Carbon monoxide (CO) is a colorless, odorless, but deadly gas, especially in cold weather when windows are shut.
Last year, a Cincinnati couple in Madisonville was found dead, after they accidentally left their car running in the garage.
In 2015, a Pleasant Ridge man died from CO fumes from a generator running in a garage. So a working detector is essential.
Avoid these detectors
In Consumer Reports’ most recent tests of carbon monoxide alarms, three similar-looking off-brand alarms - the Foho YJ-806, the GoChange 882 LCD and the NetBoat WB_H3110061 --sold on Amazon and eBay--failed critical performance tests and have been labeled Don’t Buy: Safety Risk.
CO alarms are designed to sound before the level of carbon monoxide in a person's bloodstream would reach a dangerous level. CR tests each carbon monoxide alarm at two CO levels.
First testing at 100 parts per million, where the alarm should sound after about 40 minutes, then at 400 parts per million, when the alarm should sound between 4 and 15 minutes. All three alarms failed some aspect of Consumer Reports testing -- either for going off too quickly, or not at all.
The three failed alarms do not have a UL certification, a mark given to all CO alarms that meet a voluntary industry safety standard.
What you can do
If you already own one of the Foho, GoChange, or NetBoat carbon monoxide alarms, Consumer Reports advises that you stop using them, and replace them with one of their recommended CO alarms that do meet the UL certifications, such as the top-rated First Alert CO615, a standalone alarm, or the First Alert OneLink SCO501CN, an interconnected alarm that syncs with multiple alarms in your home.

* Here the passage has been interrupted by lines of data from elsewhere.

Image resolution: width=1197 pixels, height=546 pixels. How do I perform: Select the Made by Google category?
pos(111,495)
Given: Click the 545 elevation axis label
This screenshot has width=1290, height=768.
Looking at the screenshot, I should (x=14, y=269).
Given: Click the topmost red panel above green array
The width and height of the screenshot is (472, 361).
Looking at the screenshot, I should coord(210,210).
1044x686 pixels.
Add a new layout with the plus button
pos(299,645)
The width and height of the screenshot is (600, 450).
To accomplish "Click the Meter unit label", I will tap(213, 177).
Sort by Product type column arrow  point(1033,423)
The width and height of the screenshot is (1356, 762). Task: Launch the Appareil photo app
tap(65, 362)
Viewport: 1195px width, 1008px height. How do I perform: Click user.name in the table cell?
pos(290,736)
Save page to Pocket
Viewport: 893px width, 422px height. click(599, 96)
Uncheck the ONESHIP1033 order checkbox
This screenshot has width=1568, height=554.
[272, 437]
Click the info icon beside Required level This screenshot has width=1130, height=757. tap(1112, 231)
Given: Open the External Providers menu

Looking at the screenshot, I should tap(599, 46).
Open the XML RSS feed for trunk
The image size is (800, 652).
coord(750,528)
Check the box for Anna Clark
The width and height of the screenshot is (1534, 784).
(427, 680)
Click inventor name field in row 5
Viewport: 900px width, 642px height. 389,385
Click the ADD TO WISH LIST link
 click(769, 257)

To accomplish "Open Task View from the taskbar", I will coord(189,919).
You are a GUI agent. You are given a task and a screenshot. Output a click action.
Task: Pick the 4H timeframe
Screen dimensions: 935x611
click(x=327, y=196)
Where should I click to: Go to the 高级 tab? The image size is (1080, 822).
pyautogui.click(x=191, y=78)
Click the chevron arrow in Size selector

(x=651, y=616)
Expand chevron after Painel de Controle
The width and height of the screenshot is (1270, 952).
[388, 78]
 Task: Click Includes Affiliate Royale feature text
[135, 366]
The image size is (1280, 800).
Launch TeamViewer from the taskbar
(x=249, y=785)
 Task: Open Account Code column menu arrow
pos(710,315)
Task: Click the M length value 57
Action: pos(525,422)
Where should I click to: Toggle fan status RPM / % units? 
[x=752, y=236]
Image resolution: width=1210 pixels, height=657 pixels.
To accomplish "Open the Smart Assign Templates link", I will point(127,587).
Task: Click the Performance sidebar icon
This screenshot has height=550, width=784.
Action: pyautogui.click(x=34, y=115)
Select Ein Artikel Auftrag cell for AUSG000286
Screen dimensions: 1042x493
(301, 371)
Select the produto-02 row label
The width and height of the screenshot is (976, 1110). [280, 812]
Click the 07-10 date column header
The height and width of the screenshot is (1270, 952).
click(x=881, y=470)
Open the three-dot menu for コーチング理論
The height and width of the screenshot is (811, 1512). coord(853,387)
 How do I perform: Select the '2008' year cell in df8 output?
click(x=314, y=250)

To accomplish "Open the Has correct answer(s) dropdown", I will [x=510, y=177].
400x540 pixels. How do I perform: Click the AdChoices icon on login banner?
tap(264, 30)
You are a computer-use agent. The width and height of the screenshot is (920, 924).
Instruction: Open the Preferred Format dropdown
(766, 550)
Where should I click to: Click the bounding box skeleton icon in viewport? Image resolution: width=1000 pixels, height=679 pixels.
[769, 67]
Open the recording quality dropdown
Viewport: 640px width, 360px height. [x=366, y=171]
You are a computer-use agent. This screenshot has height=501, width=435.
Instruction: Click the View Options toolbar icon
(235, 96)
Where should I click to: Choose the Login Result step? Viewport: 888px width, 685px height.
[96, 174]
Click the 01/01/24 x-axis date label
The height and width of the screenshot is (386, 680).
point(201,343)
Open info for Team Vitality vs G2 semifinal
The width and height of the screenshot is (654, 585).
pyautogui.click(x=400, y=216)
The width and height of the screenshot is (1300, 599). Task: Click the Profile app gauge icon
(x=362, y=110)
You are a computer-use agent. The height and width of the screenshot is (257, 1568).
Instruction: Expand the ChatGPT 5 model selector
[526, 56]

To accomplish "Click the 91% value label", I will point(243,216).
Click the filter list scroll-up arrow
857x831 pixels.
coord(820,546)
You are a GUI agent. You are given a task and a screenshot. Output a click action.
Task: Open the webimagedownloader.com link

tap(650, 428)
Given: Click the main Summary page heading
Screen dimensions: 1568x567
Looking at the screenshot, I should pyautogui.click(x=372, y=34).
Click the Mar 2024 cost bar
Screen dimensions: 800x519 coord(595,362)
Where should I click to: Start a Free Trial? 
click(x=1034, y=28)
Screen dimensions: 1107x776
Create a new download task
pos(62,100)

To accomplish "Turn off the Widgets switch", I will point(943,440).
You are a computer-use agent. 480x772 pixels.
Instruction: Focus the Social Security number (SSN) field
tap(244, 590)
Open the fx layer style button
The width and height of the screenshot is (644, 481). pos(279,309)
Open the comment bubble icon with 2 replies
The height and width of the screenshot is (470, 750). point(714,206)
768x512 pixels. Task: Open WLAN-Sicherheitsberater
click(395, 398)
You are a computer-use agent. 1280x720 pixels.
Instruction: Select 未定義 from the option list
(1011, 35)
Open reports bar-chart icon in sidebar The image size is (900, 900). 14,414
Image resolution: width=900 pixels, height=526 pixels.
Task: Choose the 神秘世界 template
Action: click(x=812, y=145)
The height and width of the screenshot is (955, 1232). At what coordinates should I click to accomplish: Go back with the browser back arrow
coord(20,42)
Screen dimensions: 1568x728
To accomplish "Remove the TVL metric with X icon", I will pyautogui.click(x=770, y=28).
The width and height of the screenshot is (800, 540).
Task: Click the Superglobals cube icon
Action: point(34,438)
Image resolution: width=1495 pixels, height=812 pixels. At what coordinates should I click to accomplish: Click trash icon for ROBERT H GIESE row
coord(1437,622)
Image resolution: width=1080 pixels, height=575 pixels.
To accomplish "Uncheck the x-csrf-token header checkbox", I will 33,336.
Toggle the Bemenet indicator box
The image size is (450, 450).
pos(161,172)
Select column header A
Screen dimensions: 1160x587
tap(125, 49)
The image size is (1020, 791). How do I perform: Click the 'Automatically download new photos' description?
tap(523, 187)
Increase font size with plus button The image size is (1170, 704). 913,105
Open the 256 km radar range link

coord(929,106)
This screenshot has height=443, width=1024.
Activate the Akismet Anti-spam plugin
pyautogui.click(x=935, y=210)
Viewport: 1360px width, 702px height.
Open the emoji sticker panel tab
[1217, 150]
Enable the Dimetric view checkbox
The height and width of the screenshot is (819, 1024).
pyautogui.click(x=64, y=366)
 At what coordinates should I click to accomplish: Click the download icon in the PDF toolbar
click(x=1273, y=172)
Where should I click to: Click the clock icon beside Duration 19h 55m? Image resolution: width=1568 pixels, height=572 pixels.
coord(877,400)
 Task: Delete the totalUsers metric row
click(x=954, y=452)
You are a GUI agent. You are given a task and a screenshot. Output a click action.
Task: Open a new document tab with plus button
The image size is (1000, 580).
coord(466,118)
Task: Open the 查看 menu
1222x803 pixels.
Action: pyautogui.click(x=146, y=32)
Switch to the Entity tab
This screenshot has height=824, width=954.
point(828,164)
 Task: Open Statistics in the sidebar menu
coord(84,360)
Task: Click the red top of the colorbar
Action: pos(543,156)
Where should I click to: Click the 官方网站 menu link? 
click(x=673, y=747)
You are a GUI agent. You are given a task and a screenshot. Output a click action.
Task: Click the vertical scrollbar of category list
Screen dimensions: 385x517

After being contacted by Consumer Reports, Amazon said the two products that failed the tests were no longer available for sale, and that they’d also removed similar-looking models CR pointed out that did not list a UL certification. Amazon also said it work with consumers who may have purchased these alarms under the terms of its return policy.
eBay responded that based on CR’s report, they had removed the specific carbon monoxide alarm listing from the seller and requested the seller contact any buyers who may have purchased these alarms.
As always, don't waste your money.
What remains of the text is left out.